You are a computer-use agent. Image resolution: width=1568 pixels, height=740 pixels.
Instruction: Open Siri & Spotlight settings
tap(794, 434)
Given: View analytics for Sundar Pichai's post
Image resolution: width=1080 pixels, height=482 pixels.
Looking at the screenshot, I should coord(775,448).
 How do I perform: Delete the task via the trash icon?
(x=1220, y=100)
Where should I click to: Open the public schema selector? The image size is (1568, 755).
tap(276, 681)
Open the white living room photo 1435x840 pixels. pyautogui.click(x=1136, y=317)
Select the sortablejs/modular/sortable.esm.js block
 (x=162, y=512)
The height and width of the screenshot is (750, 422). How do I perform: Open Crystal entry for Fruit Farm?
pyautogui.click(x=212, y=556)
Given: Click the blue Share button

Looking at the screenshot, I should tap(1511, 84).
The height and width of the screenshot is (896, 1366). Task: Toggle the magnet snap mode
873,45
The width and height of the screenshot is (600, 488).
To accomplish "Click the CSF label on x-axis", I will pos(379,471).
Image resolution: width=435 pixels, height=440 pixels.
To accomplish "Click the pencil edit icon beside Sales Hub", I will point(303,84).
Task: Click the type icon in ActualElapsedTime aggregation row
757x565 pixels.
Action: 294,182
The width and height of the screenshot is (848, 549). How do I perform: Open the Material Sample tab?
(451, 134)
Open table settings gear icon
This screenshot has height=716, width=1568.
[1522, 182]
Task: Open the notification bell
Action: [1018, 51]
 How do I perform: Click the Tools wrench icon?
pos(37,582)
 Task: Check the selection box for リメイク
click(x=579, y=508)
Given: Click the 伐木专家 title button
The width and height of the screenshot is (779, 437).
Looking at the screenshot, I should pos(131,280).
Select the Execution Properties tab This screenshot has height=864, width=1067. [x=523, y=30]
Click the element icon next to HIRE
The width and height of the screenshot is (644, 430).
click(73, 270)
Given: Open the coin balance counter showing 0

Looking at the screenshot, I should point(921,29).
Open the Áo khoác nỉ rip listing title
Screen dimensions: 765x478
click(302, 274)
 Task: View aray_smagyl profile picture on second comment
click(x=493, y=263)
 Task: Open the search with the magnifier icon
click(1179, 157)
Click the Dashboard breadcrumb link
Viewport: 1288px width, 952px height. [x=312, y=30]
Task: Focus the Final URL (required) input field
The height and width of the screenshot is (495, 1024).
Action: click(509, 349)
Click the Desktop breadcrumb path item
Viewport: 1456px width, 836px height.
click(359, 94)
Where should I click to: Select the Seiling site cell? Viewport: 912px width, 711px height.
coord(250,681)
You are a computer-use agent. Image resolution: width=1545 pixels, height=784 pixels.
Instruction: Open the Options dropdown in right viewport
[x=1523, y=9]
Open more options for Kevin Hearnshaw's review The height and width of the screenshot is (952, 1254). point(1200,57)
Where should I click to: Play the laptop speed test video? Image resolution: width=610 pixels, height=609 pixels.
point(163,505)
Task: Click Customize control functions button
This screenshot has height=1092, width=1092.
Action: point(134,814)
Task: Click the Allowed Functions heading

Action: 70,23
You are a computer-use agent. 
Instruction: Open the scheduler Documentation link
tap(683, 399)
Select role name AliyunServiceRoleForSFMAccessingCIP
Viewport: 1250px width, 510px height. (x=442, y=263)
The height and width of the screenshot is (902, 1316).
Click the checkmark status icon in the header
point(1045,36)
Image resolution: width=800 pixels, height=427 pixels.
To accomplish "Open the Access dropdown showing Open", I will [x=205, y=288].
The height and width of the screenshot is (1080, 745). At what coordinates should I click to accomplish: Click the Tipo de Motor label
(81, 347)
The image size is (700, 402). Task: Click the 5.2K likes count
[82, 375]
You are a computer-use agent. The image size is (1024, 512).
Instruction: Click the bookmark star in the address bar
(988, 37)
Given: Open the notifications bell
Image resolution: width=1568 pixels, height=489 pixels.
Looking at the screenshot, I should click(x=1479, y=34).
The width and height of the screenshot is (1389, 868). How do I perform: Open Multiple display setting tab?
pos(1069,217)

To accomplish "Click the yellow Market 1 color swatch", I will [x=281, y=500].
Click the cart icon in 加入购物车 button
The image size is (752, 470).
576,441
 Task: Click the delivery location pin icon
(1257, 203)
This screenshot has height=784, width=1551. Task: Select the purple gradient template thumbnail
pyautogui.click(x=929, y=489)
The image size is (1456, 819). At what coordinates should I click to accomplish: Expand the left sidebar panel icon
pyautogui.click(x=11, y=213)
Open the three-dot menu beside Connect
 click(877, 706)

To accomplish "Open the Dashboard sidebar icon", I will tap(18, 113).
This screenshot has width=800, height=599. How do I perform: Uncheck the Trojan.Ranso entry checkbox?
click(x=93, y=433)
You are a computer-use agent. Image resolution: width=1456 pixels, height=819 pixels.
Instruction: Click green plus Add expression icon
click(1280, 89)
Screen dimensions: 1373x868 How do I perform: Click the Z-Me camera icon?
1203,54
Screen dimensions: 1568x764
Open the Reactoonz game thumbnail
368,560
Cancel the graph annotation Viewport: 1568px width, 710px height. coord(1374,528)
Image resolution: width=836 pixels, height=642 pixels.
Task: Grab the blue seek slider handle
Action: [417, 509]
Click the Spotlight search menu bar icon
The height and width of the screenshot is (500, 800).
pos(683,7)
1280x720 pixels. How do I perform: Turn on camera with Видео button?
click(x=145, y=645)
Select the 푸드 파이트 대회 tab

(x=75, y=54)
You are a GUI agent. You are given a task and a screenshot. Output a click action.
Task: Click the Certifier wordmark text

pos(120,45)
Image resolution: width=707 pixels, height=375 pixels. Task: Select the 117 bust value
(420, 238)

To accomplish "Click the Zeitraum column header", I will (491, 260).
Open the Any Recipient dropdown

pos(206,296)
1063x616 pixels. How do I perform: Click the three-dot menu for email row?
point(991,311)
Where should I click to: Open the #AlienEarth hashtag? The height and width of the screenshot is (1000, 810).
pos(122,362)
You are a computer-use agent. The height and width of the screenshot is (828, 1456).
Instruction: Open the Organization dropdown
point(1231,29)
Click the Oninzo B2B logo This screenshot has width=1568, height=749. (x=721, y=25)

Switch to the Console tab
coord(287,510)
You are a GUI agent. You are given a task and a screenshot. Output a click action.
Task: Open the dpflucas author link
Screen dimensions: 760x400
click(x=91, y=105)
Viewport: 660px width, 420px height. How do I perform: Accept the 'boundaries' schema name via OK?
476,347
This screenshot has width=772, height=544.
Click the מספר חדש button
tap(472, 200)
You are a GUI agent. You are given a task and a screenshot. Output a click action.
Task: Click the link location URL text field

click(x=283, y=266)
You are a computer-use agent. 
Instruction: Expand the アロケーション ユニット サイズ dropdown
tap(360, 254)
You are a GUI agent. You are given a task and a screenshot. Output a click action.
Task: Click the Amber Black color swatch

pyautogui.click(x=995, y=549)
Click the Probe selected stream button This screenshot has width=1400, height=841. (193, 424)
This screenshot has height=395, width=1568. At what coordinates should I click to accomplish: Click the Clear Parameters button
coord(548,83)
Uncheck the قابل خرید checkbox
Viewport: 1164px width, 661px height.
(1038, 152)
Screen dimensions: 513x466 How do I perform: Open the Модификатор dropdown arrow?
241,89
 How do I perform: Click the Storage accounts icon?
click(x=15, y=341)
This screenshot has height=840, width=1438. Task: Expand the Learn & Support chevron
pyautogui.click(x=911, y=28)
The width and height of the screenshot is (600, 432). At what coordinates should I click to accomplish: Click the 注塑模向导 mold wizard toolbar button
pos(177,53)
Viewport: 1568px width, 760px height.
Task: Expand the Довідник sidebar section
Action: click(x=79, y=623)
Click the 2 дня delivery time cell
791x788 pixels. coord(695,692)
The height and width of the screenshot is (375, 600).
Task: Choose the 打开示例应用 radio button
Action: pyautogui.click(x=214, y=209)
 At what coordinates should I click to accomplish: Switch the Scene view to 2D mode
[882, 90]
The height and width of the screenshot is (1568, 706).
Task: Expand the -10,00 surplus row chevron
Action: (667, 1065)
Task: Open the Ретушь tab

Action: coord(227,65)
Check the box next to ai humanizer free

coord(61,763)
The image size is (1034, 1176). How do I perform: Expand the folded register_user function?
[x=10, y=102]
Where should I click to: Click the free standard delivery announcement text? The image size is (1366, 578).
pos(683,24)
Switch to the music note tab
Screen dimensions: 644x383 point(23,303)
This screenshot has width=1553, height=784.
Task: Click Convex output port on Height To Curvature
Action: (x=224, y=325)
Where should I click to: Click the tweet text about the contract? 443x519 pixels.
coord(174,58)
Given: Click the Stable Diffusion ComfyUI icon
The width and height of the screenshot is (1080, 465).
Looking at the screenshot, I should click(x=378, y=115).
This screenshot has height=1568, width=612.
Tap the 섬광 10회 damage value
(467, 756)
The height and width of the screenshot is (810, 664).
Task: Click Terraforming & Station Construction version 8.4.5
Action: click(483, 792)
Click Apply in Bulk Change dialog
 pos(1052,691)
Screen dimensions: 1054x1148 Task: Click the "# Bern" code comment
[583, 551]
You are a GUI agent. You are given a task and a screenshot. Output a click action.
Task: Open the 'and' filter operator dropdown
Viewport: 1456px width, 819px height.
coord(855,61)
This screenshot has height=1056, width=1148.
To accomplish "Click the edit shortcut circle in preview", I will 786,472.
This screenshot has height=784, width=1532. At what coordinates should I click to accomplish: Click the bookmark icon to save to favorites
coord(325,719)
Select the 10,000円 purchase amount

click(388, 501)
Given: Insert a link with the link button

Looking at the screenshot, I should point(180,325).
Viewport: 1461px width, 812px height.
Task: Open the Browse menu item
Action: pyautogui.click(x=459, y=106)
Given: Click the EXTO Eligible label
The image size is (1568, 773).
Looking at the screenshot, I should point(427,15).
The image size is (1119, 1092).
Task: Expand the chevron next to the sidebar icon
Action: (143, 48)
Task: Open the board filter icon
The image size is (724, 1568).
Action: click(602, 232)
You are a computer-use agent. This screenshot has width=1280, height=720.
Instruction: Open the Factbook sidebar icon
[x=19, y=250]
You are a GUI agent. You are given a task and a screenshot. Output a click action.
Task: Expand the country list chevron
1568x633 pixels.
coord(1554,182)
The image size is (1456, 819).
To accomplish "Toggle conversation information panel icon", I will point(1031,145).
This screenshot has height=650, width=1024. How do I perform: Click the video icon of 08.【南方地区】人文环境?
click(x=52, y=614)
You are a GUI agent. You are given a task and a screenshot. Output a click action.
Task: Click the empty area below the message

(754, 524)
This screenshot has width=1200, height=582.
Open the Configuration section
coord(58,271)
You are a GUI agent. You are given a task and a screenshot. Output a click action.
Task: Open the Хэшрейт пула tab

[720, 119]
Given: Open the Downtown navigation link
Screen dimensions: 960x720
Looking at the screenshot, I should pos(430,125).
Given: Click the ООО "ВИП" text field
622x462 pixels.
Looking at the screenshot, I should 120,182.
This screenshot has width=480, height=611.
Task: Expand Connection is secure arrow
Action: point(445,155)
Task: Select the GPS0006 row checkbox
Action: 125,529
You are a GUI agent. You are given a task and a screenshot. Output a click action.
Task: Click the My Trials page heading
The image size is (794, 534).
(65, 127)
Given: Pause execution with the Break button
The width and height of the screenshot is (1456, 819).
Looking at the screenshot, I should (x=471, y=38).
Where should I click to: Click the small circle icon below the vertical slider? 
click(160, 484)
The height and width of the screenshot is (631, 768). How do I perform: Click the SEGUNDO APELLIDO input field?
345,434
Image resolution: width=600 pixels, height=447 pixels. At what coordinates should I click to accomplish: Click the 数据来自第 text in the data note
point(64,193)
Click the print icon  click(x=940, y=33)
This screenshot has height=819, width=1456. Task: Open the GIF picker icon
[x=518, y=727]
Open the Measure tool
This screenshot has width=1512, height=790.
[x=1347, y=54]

_ _ _ _ _

YOUR OBJECTIVE -> Give everything in the material above, from the line containing "Screen dimensions: 513x466" down to the line containing "click(x=15, y=341)", as a Markdown table with the columns Row and Entry. Number each line and leave out blank lines.

EXERCISE RESULT ->
| Row | Entry |
|---|---|
| 1 | Screen dimensions: 513x466 How do I perform: Open the Модификатор dropdown arrow? |
| 2 | 241,89 |
| 3 |  How do I perform: Click the Storage accounts icon? |
| 4 | click(x=15, y=341) |